Activity: For the entries that follow, restate word for word the line containing "Instruction: Open the SHOP – ĐỊA CHỈ menu", the line containing "Viewport: 1512px width, 787px", and every line that lies between them.

Collected data entries:

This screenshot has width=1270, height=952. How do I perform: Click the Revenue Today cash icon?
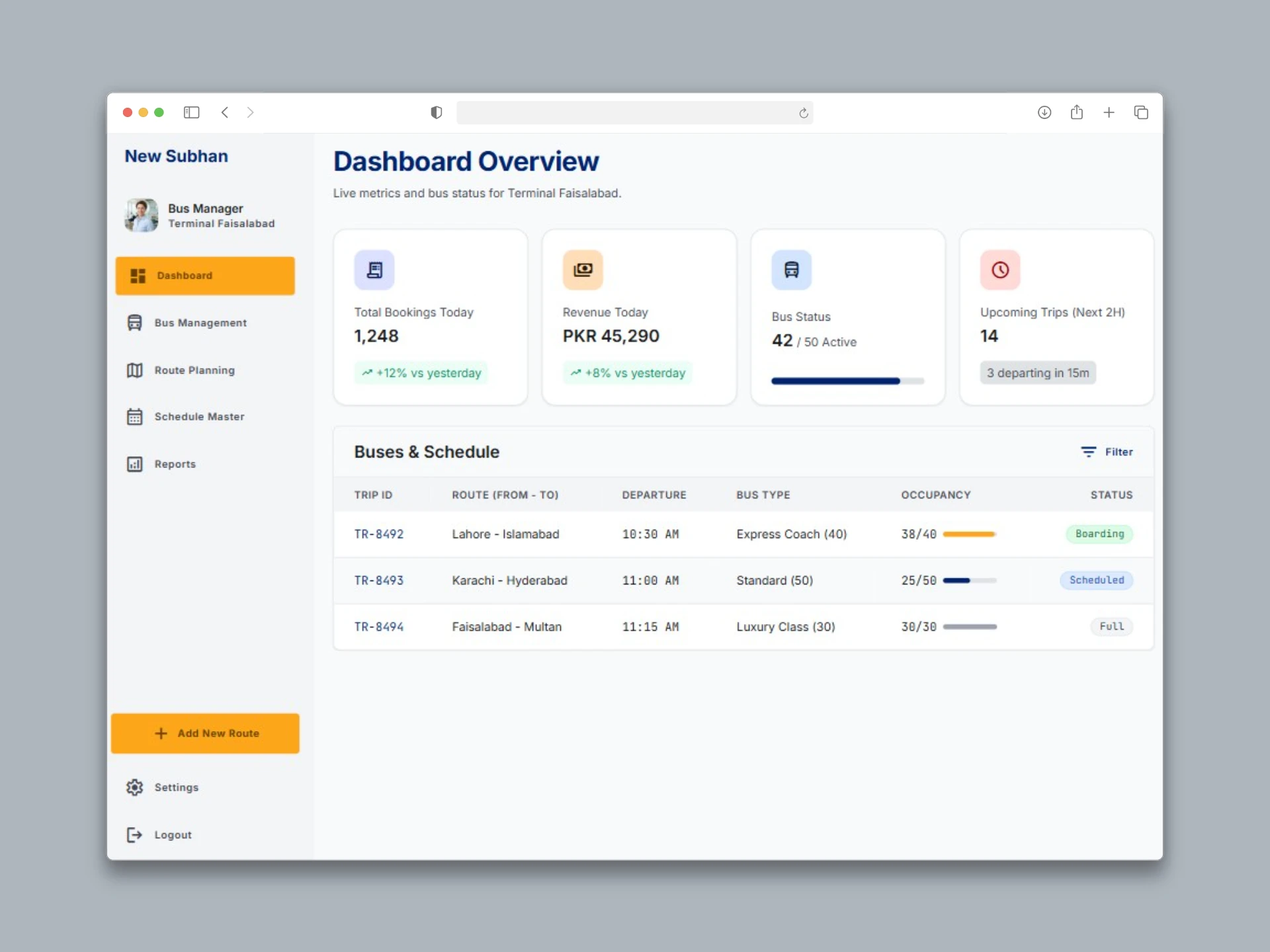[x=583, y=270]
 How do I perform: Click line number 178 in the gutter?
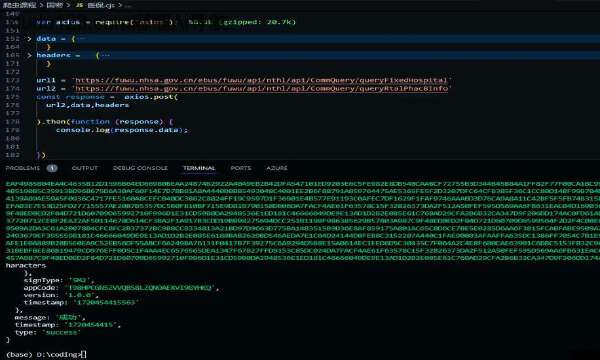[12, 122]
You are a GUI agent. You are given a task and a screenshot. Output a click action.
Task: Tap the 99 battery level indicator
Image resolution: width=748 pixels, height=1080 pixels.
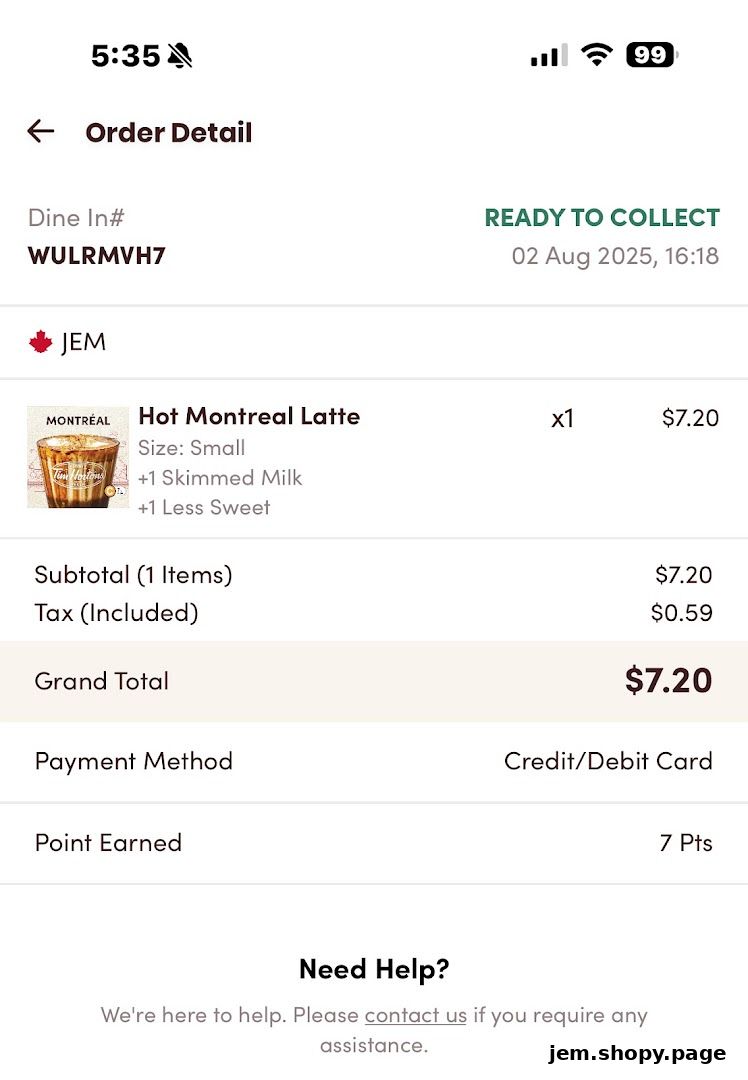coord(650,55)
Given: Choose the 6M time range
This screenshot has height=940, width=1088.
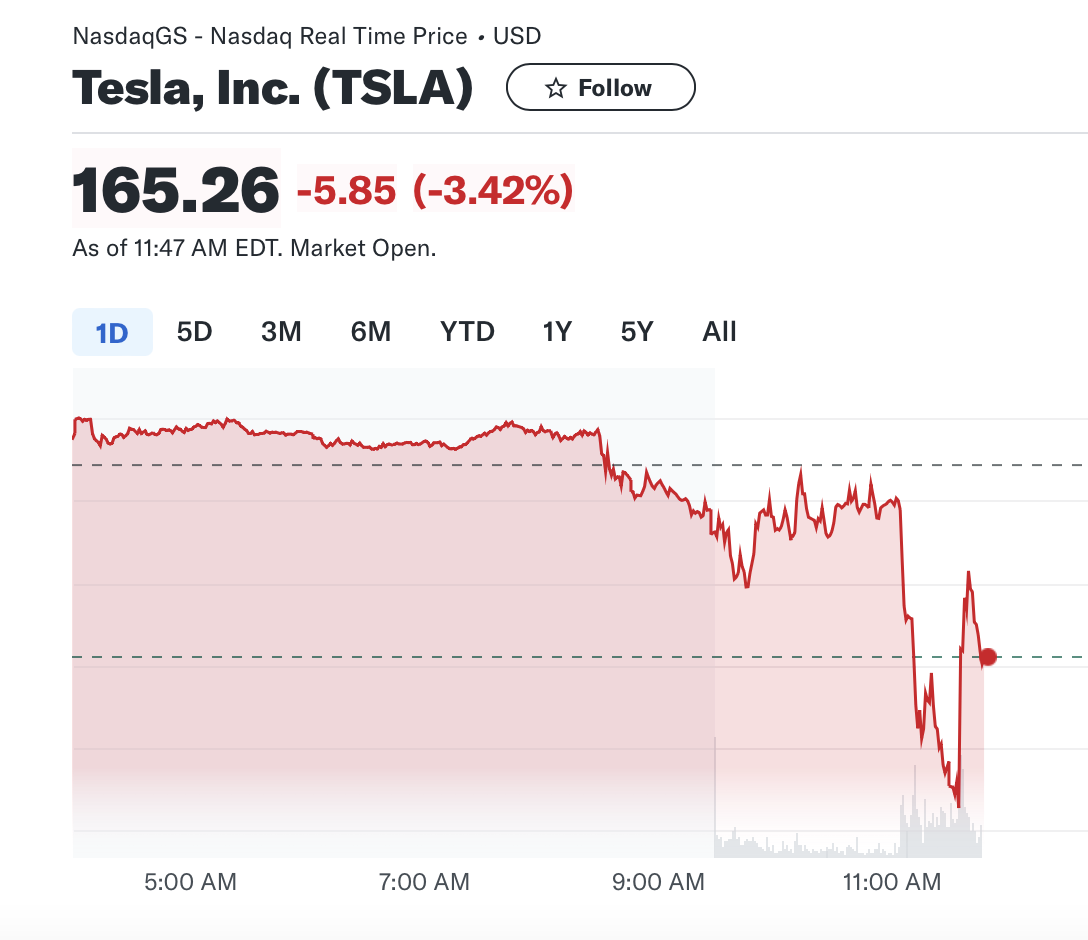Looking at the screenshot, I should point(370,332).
==
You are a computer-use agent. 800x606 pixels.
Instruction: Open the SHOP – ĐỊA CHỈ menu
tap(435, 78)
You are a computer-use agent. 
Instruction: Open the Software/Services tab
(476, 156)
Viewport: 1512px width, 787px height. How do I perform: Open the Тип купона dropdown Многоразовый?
==
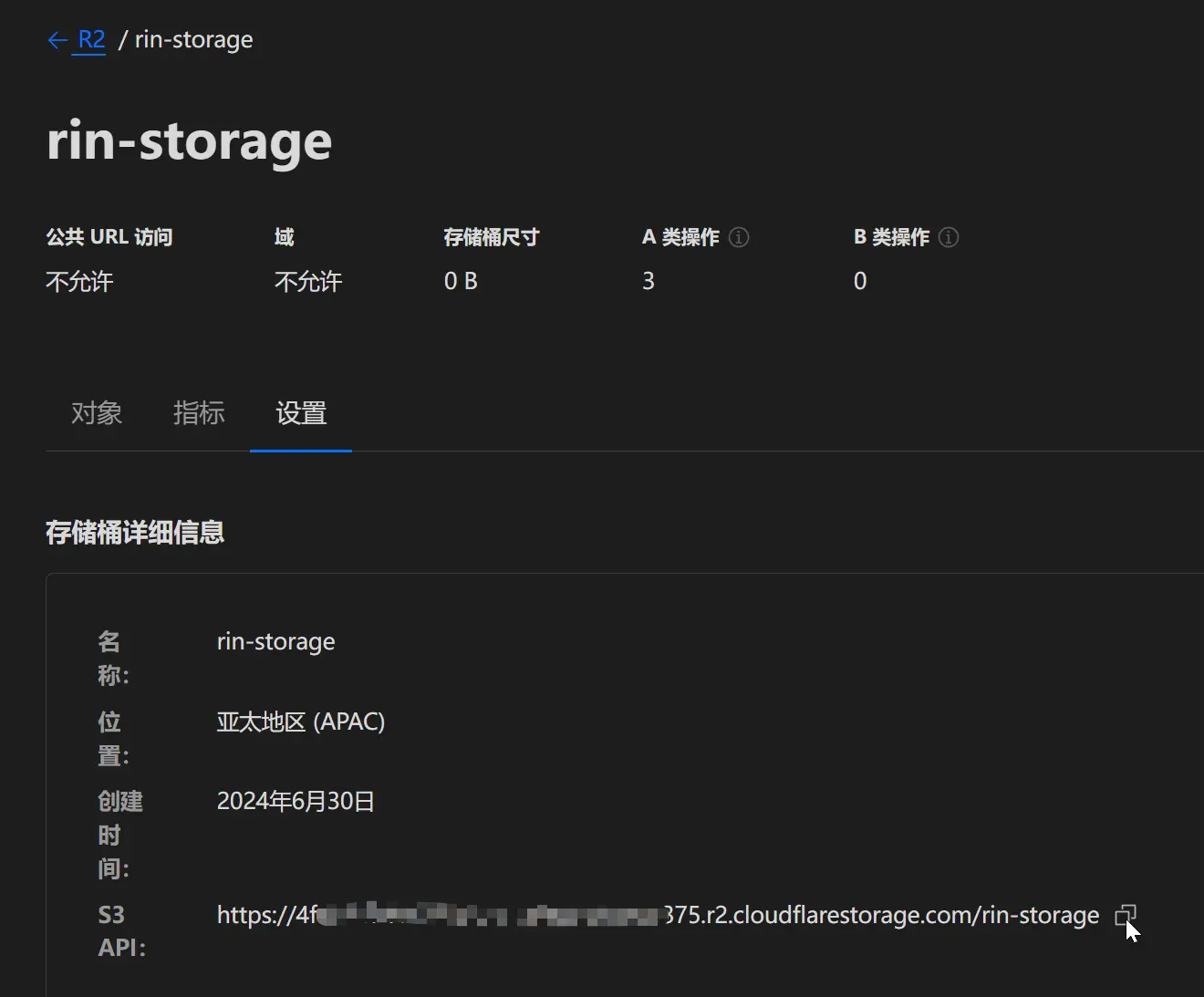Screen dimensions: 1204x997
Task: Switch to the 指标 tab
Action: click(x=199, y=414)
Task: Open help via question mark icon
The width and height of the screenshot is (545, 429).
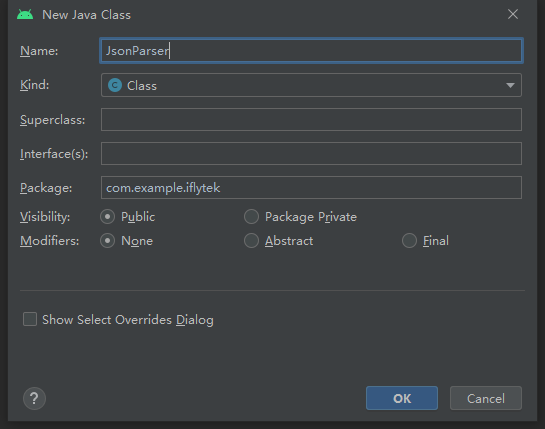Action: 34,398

Solution below:
Instruction: Open the SHOP – ĐỊA CHỈ menu
tap(435, 78)
You are a computer-use agent. 
Instruction: Open the Software/Services tab
(476, 156)
Viewport: 1512px width, 787px height. How do I perform: Open the Тип купона dropdown Многоразовый?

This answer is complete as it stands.